Die ersten Erfahrungen mit der neuen Geschäftsverwaltung der Stadt Zug sind gut, resümiert Daniel Truttmann: ,,Unsere Mitarbeiter haben MatchPoint und SharePoint positiv aufgenommen. Sie sehen, dass die neue Software Ihnen die Arbeit erleichtern wird. Bei der Einführung haben wir Zeit und Kosten gespart. Und weil MatchPoint Records Management die vom Bund verlangten Normen für die Archivierung erfüllt, haben wir diese Frage auch gleich abgehakt. Nun gilt es, die nächsten Etappen in Angriff zu nehmen!"

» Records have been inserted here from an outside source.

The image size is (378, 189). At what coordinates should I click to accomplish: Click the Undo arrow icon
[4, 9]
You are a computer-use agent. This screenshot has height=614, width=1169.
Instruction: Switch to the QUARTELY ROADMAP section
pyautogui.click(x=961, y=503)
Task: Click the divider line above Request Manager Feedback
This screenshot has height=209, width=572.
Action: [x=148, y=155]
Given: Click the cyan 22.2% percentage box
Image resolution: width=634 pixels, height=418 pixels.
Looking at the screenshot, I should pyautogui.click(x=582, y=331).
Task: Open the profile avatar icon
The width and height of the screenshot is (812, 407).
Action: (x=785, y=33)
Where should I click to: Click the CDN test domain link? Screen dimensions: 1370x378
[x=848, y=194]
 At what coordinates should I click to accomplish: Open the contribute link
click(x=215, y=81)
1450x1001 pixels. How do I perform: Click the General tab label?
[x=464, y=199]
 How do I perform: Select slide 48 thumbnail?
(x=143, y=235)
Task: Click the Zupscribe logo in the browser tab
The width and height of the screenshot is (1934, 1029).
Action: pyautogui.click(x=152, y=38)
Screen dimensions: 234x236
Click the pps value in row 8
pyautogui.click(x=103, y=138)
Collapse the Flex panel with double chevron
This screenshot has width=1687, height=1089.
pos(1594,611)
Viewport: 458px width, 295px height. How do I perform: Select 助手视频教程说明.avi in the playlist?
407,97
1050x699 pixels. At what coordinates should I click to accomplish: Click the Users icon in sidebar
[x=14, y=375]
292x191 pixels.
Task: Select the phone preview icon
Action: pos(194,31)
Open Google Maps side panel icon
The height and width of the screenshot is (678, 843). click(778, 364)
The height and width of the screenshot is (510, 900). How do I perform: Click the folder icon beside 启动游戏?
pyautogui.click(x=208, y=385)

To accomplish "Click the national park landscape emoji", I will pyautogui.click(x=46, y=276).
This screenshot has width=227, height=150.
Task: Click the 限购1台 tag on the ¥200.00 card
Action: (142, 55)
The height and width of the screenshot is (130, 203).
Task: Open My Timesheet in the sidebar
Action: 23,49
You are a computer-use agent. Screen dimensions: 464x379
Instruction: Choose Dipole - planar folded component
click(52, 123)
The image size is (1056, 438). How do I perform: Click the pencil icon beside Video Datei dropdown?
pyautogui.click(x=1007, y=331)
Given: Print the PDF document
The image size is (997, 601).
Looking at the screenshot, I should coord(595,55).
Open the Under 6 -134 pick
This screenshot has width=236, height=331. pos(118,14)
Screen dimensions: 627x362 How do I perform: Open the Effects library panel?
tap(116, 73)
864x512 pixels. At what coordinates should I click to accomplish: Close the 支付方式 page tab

Kastenelement: Kollaborative Prozesse
Die klassische Prozesslehre unterscheidet zwischen Produktions-, administrativen, kollaborativen und ad-hoc Prozessen. Kollaborative Prozesse laufen nicht linear-maschinell ab, sondern relativ unstrukturiert innerhalb eines definierten Rahmens, der durch einen flexiblen Ablauf, Meilensteine und Lieferobjekte geprägt ist. Collaboration Plattformen wie SharePoint sind in der Lage, mit punktuell eingesetzten kurzen Kontrollsequenzen wichtige Parameter wie das Vorhandensein oder die Gültigkeit eines Lieferobjekts zu messen und den Prozess darüber zu steuern, ohne dass er dadurch ,,überdesignt" und für den Benutzer einschränkend wird. Im Fall der Stadt Zug wird der Status der Stadtratsgeschäfte über Metadaten gesteuert. Für jeden Status existiert eine Sicht auf die zu bearbeitenden Dokumente und Dossiers, die den im Geschäft involvierten Mitarbeitern in Abhängigkeit ihrer Rolle angezeigt wird. Mitarbeiter der Kanzlei, welche ein Geschäft prüfen müssen, sehen das Geschäft z.B. nur, wenn es im Status ,,zu prüfen" ist, weil sie nur dann in den Prozess eingreifen müssen. Dadurch sieht jeder Mitarbeiter immer nur die Informationen, die er gerade für seine Arbeit benötigt, was die Prozesse effizient und übersichtlich macht.